The issues that the Arrow’s computers could work on while driving or idle do not need to be restricted to vehicle or travel-related problems. “They could be doing, like, scientific advancement in cancer research while they’re driving down the 401,” Dr. Desjardins noted. “It doesn’t matter what the problem is: computers compute. And here’s what we know, there’s an $800 billion need for compute, we know because that’s the cloud-compute market share. And it’s going to $1.5 trillion in 2029, fueled by AI and data science, everything else. There’s a lot of need for compute. There’s a lot of idle computers out there; Distributive is connecting it all together and serving it up 10 times cheaper, and making it easy for everyone to get involved.”
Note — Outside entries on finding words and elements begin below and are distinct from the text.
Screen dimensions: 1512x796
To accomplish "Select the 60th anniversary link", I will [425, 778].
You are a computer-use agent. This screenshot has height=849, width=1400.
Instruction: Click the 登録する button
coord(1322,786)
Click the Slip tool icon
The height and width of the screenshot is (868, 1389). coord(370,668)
Beyond Project Arrow, Dr. Desjardins said that Distributive is busy working on other collaborative projects as well, including with a supercomputer community that engaged millions of computing enthusiasts around the world from the late ’90s onward. “So SETI @ Home, and later Asteroids @ Home, was one of the 20 projects that ran on this big global supercomputer. The underlying infrastructure [of the supercomputer] is called BOINC — Berkeley Open Infrastructure for Computing — and it ran many other different projects. The name of the computing community is called World Community Grid, and it was managed by IBM. But just this year, it moved. World Community Grid now falls under Krembil Research Institute out of Toronto, and we’re working with them. We’re actually on their advisory board.” According to Dr. Desjardins, Distributive’s software is going to be helping World Community Grid’s long-established community supercomputer become more versatile, and incorporate more locations onto their network more efficiently.
Cutting edge software is exciting, but Dr. Desjardins stressed that industry success “all comes back to people”, and he expressed gratitude for the support they’ve had along the way. “We’re very grateful for the people who’ve invested a lot of time, effort and faith into us. Because that’s what makes this work. We’re extremely grateful for the folks in Kingston who have given us the time to test these new cutting edge innovations because that’s how innovation happens.”
Dr. Desjardins laughed about Distributive being “an overnight five-year success”, noting that small companies take a lot of work and support behind the scenes to bring their great ideas to fruition. “Our one wish,” he noted, “is that more established companies and institutions would extend that same [support] to more Kingston startups. You know if everyone’s saying, ‘Oh no, no, come back to me when you have, like, 10 customers already with proven proof points.’ Guess what, if everyone says that, you never get anything off the ground. So I’m speaking on behalf of all Kingston startups – I’m connected to the ecosystem and that’s the most helpful thing – is when people offer time to try an innovation and give good critical feedback. That’s what gets companies off the ground. And I think together we can create a better innovative ecosystem in Kingston, in Ontario, in Canada.”